ASSIGNMENT: Somewhere below are a line with "VR (147, 993)" and a later line with "2022 (379, 650)". Output exactly those lines and all lines between them.

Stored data
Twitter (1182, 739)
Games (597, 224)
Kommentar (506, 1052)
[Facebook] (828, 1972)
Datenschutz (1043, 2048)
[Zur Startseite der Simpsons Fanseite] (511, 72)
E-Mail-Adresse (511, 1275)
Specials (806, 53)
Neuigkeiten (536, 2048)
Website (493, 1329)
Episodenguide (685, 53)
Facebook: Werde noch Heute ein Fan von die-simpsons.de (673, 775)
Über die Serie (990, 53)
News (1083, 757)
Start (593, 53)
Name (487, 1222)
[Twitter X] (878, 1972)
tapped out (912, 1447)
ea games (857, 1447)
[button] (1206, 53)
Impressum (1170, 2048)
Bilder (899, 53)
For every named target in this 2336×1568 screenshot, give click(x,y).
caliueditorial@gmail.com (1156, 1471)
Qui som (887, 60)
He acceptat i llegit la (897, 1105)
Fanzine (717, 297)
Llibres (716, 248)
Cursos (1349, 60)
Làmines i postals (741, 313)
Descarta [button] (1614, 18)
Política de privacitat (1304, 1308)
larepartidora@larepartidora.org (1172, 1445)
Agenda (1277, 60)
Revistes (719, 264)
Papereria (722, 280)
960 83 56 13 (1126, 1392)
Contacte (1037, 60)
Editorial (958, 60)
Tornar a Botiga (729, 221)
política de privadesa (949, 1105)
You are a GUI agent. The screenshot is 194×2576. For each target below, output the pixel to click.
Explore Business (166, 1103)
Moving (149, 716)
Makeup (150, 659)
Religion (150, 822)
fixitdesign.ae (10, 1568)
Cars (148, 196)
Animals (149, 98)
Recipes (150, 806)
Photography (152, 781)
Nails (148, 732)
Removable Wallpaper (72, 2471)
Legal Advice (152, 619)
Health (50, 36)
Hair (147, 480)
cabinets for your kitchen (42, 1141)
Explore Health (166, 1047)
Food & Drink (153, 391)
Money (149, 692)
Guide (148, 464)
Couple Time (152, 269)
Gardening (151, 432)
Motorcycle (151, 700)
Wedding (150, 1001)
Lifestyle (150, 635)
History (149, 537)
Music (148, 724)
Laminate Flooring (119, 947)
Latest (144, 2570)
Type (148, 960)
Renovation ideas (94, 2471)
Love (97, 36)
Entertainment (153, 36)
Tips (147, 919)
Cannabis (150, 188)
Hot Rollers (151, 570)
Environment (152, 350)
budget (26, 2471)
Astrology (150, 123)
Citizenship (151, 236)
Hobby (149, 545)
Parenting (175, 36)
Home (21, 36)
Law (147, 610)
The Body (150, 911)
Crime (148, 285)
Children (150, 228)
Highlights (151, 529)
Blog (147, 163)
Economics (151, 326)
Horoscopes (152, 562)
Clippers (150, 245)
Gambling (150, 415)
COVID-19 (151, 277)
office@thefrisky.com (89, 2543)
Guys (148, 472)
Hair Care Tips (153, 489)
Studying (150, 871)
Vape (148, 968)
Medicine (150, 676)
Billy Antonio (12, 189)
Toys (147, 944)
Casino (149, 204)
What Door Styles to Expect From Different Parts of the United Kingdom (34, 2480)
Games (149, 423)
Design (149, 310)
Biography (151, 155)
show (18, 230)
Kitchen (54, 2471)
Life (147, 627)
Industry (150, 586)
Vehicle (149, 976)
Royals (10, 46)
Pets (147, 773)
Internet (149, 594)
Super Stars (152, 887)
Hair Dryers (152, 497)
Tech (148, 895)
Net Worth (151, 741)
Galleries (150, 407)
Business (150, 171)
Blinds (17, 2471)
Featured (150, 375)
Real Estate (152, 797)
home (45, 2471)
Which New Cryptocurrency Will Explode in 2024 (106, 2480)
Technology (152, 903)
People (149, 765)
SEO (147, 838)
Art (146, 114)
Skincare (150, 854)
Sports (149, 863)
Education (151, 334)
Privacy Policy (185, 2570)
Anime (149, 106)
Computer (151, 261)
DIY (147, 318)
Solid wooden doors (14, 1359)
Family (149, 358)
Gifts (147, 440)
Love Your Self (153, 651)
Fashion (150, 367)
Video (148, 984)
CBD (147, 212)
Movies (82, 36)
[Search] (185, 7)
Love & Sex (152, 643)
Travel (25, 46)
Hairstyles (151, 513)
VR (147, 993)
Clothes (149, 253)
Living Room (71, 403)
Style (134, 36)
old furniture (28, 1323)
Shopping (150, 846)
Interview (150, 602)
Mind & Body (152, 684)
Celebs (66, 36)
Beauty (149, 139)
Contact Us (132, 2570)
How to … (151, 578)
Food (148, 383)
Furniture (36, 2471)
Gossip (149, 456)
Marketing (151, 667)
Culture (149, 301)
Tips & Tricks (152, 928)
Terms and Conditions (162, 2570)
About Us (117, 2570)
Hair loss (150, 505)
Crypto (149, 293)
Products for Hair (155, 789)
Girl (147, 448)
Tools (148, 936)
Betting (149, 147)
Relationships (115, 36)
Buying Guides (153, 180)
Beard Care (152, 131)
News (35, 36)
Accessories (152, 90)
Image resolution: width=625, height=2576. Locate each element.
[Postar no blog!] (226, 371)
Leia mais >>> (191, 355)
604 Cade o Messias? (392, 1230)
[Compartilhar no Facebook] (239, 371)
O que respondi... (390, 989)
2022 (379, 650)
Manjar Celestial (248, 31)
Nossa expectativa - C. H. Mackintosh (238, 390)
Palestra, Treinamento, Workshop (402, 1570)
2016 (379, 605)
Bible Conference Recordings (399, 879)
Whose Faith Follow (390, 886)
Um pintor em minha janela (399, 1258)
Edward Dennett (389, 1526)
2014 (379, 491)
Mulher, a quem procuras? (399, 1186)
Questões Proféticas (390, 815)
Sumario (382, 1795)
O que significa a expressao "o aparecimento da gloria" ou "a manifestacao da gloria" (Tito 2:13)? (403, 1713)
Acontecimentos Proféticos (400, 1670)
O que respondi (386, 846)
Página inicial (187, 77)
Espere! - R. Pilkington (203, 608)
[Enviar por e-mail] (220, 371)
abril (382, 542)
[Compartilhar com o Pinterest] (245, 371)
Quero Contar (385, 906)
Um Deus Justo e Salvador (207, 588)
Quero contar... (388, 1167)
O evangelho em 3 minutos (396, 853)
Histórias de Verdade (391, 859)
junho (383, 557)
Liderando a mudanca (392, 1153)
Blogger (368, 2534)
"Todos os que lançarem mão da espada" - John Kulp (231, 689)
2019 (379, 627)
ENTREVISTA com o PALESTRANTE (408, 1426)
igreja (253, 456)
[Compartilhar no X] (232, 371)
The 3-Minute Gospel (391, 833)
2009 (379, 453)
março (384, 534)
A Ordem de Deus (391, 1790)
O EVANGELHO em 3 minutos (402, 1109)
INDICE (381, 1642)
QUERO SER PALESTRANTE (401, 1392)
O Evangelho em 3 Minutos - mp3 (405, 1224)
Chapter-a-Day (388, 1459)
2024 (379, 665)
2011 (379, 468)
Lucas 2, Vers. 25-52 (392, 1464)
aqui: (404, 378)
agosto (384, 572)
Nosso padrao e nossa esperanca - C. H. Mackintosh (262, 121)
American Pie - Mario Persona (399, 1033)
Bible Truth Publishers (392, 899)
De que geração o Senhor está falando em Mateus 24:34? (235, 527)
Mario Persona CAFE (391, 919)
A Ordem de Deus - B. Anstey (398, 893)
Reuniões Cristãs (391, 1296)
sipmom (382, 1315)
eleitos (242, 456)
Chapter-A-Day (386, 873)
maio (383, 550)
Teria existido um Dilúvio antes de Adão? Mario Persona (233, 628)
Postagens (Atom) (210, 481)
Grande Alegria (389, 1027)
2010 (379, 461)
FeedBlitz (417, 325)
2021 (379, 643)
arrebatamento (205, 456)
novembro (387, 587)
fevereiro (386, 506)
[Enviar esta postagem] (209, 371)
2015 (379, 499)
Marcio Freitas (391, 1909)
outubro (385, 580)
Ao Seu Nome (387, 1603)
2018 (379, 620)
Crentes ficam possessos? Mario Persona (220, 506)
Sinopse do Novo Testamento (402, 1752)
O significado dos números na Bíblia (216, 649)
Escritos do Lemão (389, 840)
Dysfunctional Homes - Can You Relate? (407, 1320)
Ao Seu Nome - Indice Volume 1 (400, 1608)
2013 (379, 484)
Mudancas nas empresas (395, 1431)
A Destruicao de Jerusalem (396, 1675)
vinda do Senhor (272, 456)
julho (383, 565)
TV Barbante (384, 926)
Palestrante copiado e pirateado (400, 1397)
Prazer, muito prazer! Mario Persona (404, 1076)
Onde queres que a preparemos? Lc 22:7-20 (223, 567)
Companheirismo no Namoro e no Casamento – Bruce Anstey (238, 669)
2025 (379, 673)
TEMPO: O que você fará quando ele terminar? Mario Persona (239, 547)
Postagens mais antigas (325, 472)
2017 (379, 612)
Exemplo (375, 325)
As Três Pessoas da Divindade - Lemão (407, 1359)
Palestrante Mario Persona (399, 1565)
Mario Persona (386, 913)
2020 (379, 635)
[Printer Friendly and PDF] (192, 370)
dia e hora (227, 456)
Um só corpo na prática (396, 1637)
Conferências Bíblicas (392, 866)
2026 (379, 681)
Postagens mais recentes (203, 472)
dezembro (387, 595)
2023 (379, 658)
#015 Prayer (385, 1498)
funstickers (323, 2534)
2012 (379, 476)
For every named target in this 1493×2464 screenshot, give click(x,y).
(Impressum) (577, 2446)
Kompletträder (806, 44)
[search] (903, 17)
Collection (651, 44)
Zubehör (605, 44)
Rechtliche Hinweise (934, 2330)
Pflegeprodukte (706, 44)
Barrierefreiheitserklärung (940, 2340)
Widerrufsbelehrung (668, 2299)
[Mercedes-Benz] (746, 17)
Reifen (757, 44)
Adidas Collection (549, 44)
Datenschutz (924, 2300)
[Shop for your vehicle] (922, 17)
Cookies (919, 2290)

TASK ANSWER:
VR (147, 993)
Clothes (149, 253)
Living Room (71, 403)
Style (134, 36)
old furniture (28, 1323)
Shopping (150, 846)
Interview (150, 602)
Mind & Body (152, 684)
Celebs (66, 36)
Beauty (149, 139)
Contact Us (132, 2570)
How to … (151, 578)
Food (148, 383)
Furniture (36, 2471)
Gossip (149, 456)
Marketing (151, 667)
Culture (149, 301)
Tips & Tricks (152, 928)
Terms and Conditions (162, 2570)
About Us (117, 2570)
Hair loss (150, 505)
Crypto (149, 293)
Products for Hair (155, 789)
Girl (147, 448)
Tools (148, 936)
Betting (149, 147)
Relationships (115, 36)
Buying Guides (153, 180)
Beard Care (152, 131)
News (35, 36)
Accessories (152, 90)
Image resolution: width=625, height=2576. Locate each element.
[Postar no blog!] (226, 371)
Leia mais >>> (191, 355)
604 Cade o Messias? (392, 1230)
[Compartilhar no Facebook] (239, 371)
O que respondi... (390, 989)
2022 (379, 650)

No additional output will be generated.